What needs to be done: Using the data beneath this instruction, retype only the lines from the one that contains "Focus the Sensör" down to the one that contains "Task: Open [Meta]", both included, exactly as they appear.

━━ Working data

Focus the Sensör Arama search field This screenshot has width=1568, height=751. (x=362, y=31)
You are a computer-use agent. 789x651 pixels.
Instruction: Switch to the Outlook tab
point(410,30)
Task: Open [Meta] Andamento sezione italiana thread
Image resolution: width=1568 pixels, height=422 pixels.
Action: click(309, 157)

━━━━
━━ Working data

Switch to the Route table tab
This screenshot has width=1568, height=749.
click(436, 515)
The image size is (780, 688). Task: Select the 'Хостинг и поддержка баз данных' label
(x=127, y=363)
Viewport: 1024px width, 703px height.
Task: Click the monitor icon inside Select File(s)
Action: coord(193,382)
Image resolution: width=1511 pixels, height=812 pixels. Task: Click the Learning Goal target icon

━━━━

Answer space:
Focus the Sensör Arama search field This screenshot has width=1568, height=751. (x=362, y=31)
You are a computer-use agent. 789x651 pixels.
Instruction: Switch to the Outlook tab
point(410,30)
Task: Open [Meta] Andamento sezione italiana thread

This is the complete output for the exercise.